Research Paper Advance Articles pp 23960—23973
The long noncoding RNA HCG18 participates in PM2.5-mediated vascular endothelial barrier dysfunction
- 1 GMU-GIBH Joint School of Life Sciences, Center of Reproductive Medicine, Third Affiliated Hospital, Guangzhou Medical University, Guangzhou 510182, China
- 2 The State Key Lab of Respiratory Disease, Guangzhou Institute of Respiratory Disease, The First Affiliated Hospital, Guangzhou Medical University, Guangzhou 510120, China
- 3 Vascular Biology Research Institute, School of Basic Course, Guangdong Pharmaceutical University, Guangzhou 510006, China
- 4 Healthcare Department, Agency for Offices Administration, Haidian District, Beijing 100082, China
- 5 Ocean College of Hebei Agricultural University, Qinhuangdao 066003, China
- 6 Key Laboratory for Reproductive Medicine of Guangdong Province, Key Laboratory for Major Obstetric Disease of Guangdong Province, Key Laboratory of Reproduction and Genetics of Guangdong Higher Education Institutes, Third Affiliated Hospital of Guangzhou Medical University, Guangzhou 510150, China
- 7 National Institute of Environmental Health, Chinese Center for Disease Control and Prevention, Beijing 100021, China
Received: June 9, 2020 Accepted: August 8, 2020 Published: November 16, 2020https://doi.org/10.18632/aging.104073
How to Cite
Copyright: © 2020 Wang et al. This is an open access article distributed under the terms of the Creative Commons Attribution License (CC BY 3.0), which permits unrestricted use, distribution, and reproduction in any medium, provided the original author and source are credited.

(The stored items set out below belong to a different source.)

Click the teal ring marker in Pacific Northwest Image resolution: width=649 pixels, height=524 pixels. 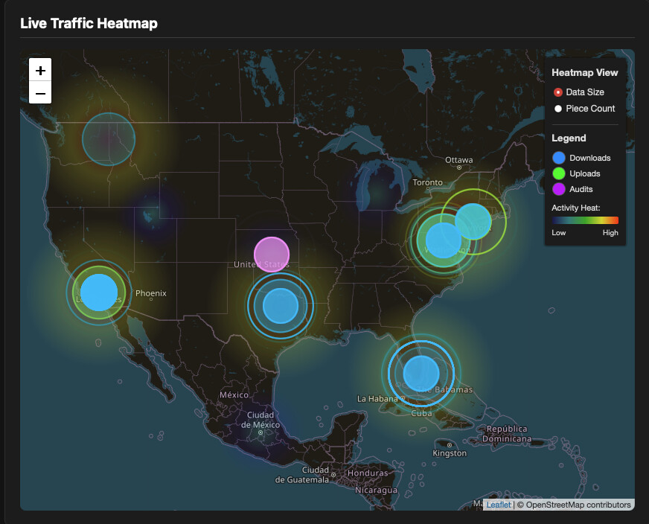pos(109,138)
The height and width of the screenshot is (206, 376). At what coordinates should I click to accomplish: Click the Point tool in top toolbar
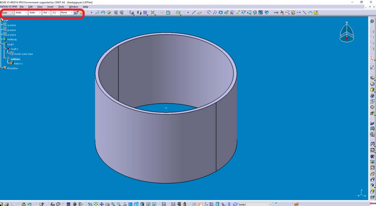188,13
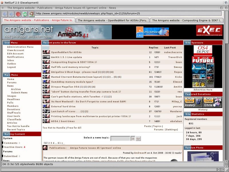This screenshot has width=229, height=172.
Task: Open the AmiKit 1.5.1 Live update topic
Action: [66, 57]
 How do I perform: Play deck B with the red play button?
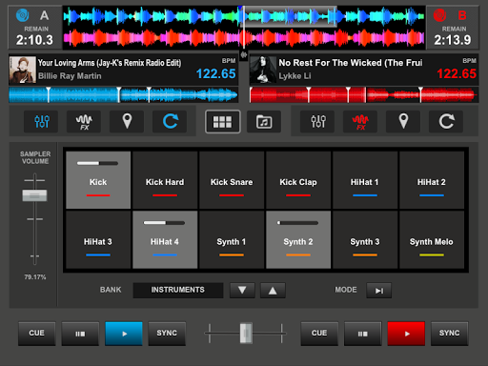click(406, 334)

Increased vascular endothelial permeability can disrupt vascular barrier function and further lead to multiple human diseases. Our previous reports indicated that particulate matter 2.5 (PM2.5) can enhance the permeability of vascular endothelial cells. However, the regulatory mechanism was not comprehensively demonstrated. Therefore, this work elucidated this mechanism by demonstrating that PM2.5 can increase the permeability of HUVECs by inhibiting the expression of Hickson compact group 18 (HCG18). Moreover, we demonstrated that lncRNA HCG18 functioned as a ceRNA for miR-21-5p and led to the derepression of its target SOX7, which could further transcriptionally activate the expression of VE-cadherin to regulate the permeability of HUVECs. In this study, we provide evidence that HCG18/miR-21-5p/SOX7/VE-cadherin signaling is involved in PM2.5-induced vascular endothelial barrier dysfunction.
lncRNA HCG18: Long non-coding RNA, HCG18; PM2.5: Particulate Matter 2.5; ceRNA: competing endogenous RNA; HUVECs: Human umbilical vein endothelial cells.